(LISTED RECORDS):
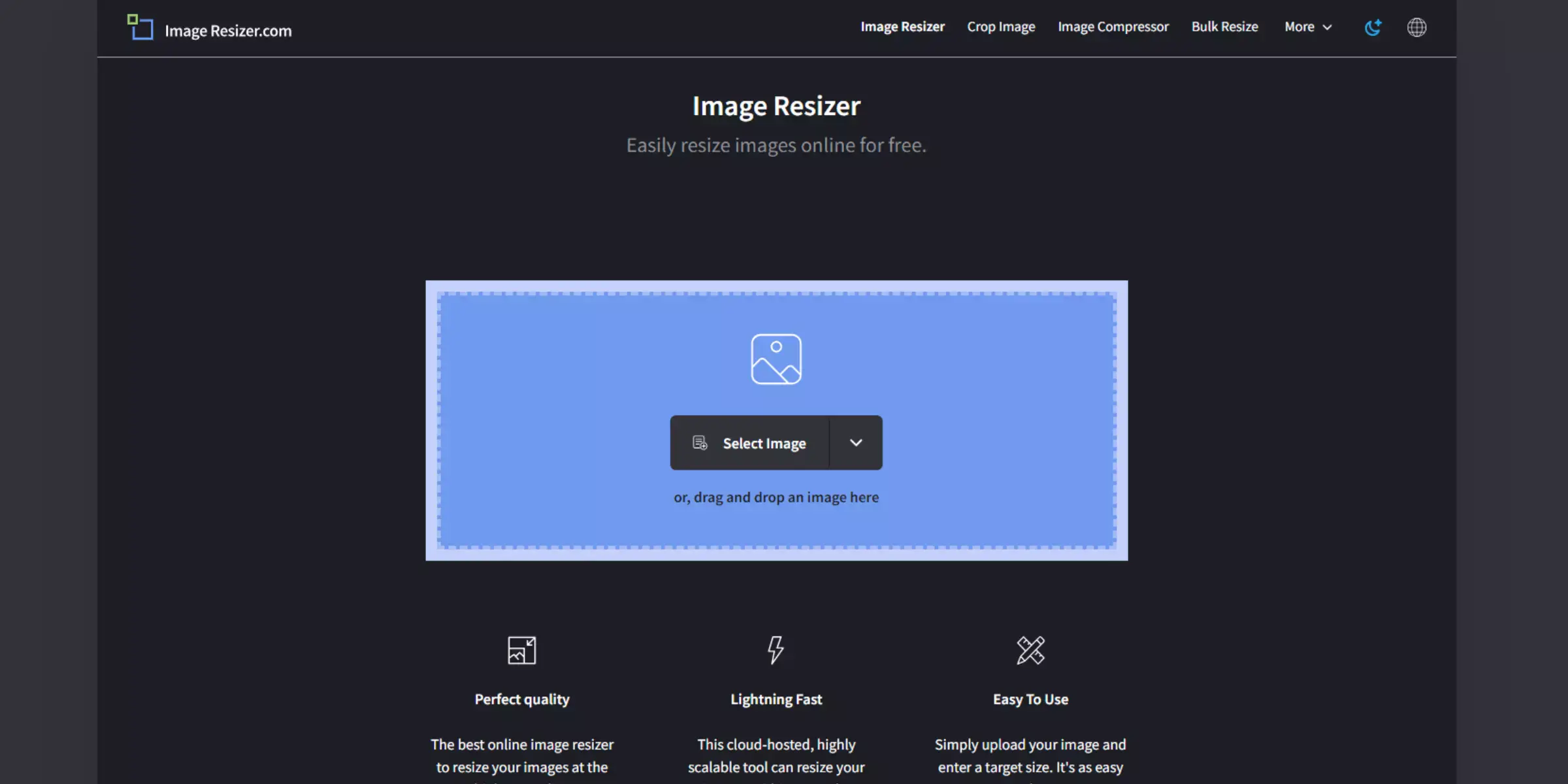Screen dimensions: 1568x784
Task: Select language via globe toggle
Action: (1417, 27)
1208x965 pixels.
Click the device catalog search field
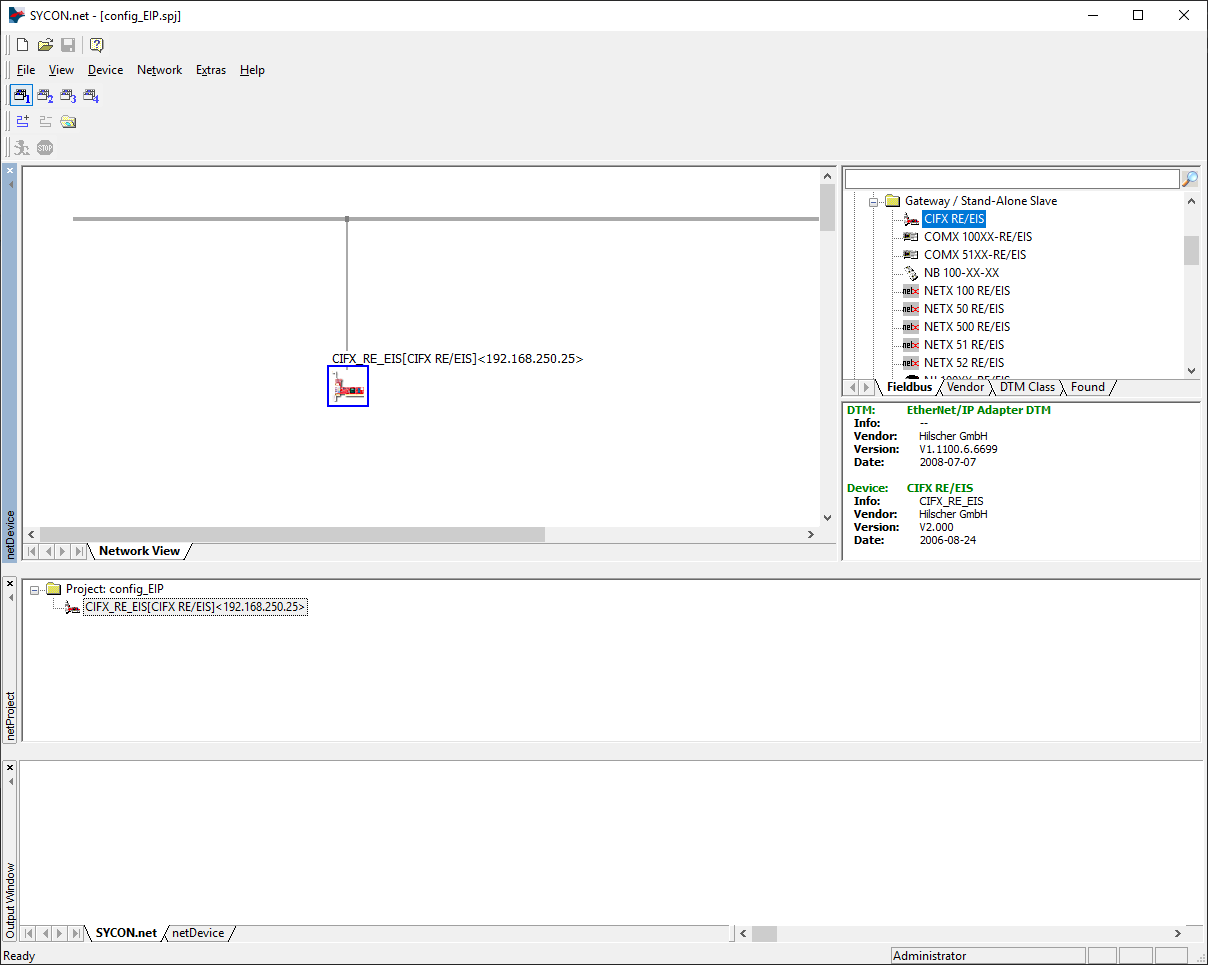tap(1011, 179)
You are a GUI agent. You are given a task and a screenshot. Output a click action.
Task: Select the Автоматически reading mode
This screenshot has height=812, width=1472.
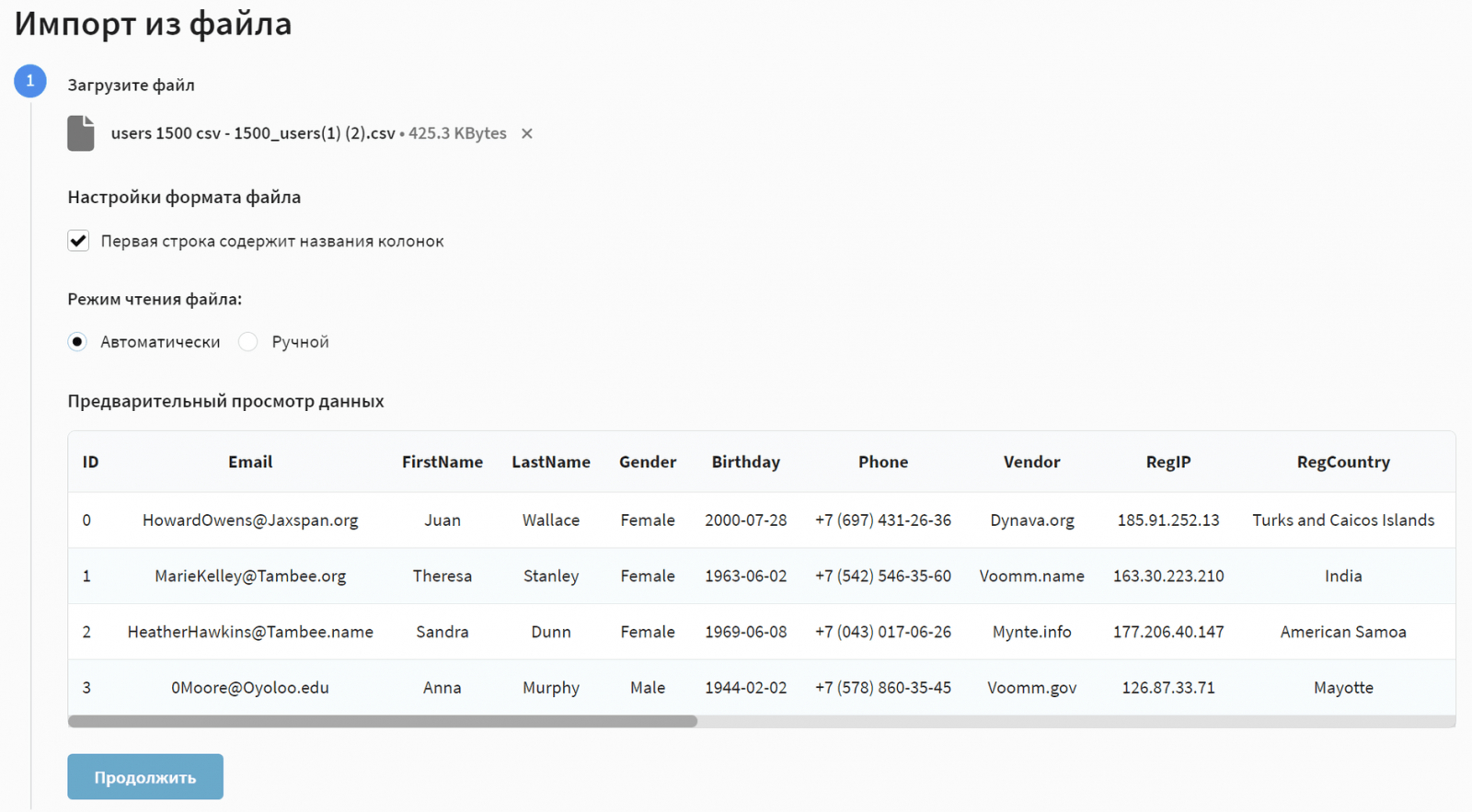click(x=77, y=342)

(TASK DESCRIPTION):
Write out the lines that run from the line containing "1208x965 pixels." to the end of the entries, inclusive, exactly as written. Skip every picture.

(RESULT OF THE TASK):
1208x965 pixels.
Click the device catalog search field
tap(1011, 179)
You are a GUI agent. You are given a task and a screenshot. Output a click action.
Task: Select the Автоматически reading mode
This screenshot has height=812, width=1472.
click(x=77, y=342)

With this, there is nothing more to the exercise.